At the end of 1 Corinthians chapter 2, St. Paul makes a distinction between the spiritual person and the soulish person (translated natural person in New King James, or the person who relies on the resources of the soul without the Holy Spirit). In chapter three, “carnal” person becomes a synonym for the “natural” (soulish) person. The babes in Christ–those who have not trained themselves to rely on the resources of the Holy Spirit, but who rely merely on the resources of their own soul and thus become carnal or flesh-driven–these are the ones who experience envy, strife and division in the Church. These are the ones who are “behaving as mere men” (1 Cor. 3:3).

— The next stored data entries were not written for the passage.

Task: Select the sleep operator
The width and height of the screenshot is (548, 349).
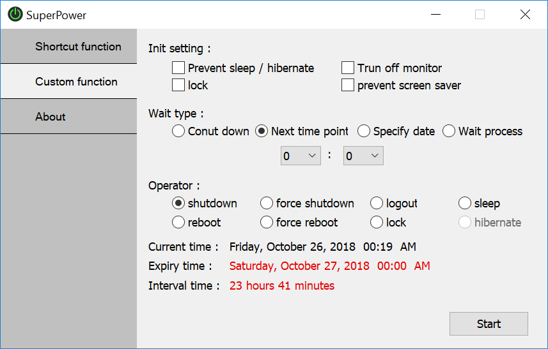Action: pyautogui.click(x=466, y=204)
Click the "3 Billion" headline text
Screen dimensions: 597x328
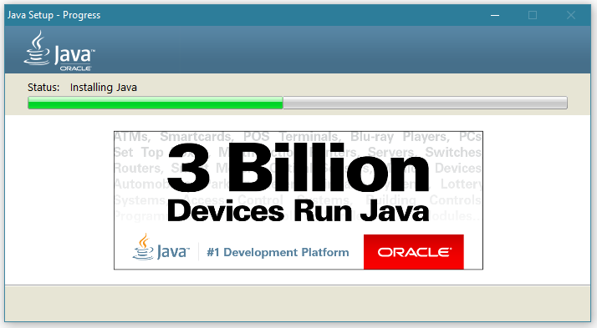click(299, 168)
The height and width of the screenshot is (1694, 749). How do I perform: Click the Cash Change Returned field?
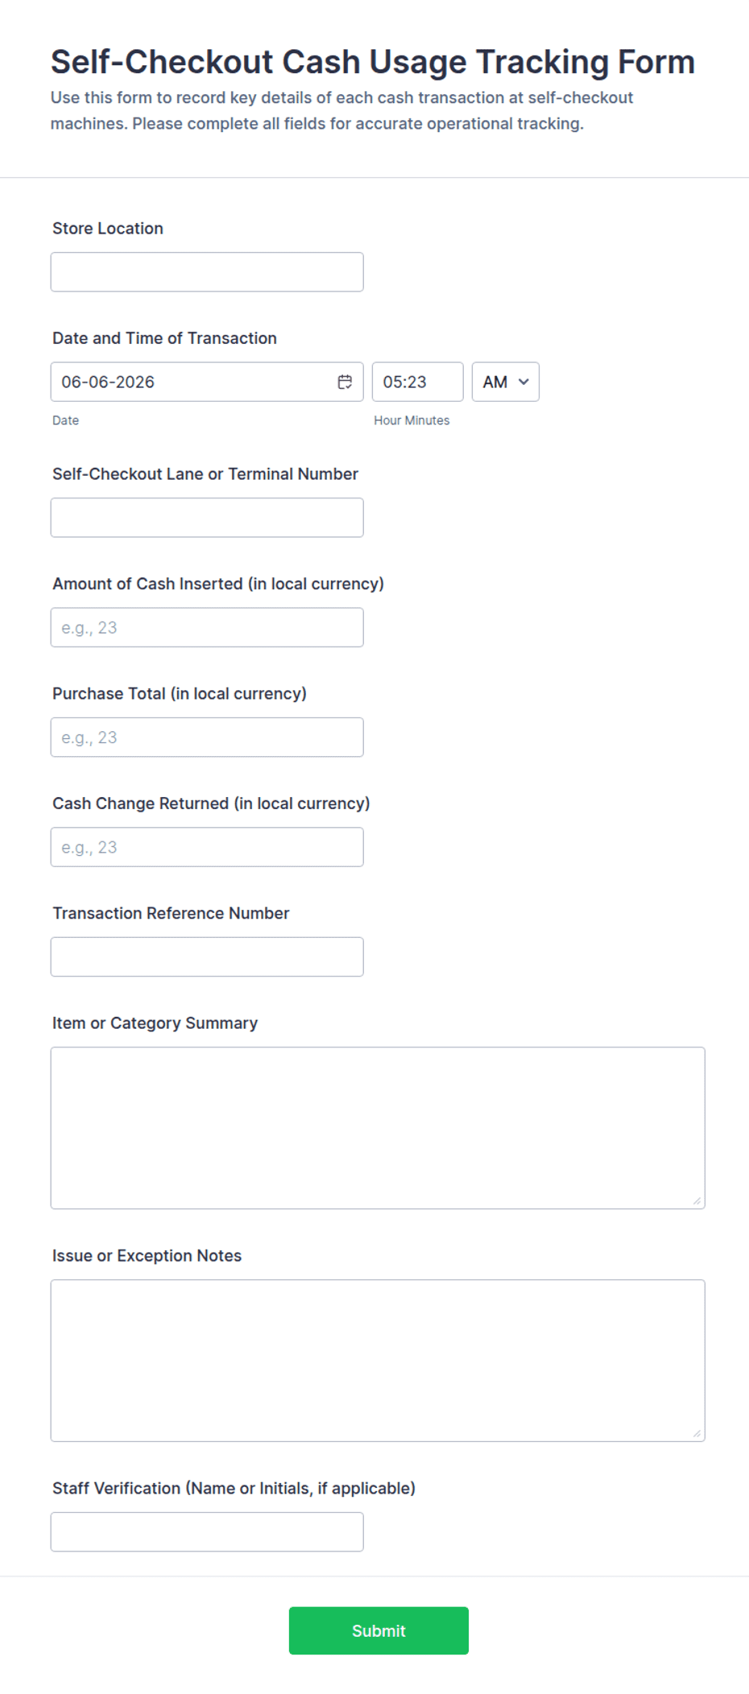[x=207, y=847]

Sts. James and Jude say the same thing. St. James says that bitter envy and self-seeking are “earthly, sensual [soulish] and demonic” (James 3:14,15). St. Jude seems to come down the harshest on mere humans. He tells his readers to remember the warning of the Apostles that into the church would come mockers who live according to their own ungodly lusts (impulses and desires). “These are sensual [soulish] persons, who cause divisions, not having the Spirit” (Jude 18,19).
Morality isn’t really the main problem with mere humanity. Moral weakness is a symptom. The real problem with being only natural is eschatological. The natural person cannot “receive the things of the Sprit of God” (1 Cor. 2:14), and therefore cannot be transformed by the Spirit of God and cannot participate in the life of God.
Throwing a book at a barking dog may, at some level, be natural; but it is not spiritual. Repentance is in order, again. Slowly, slowly, slowly this mere human being is becoming a Christian.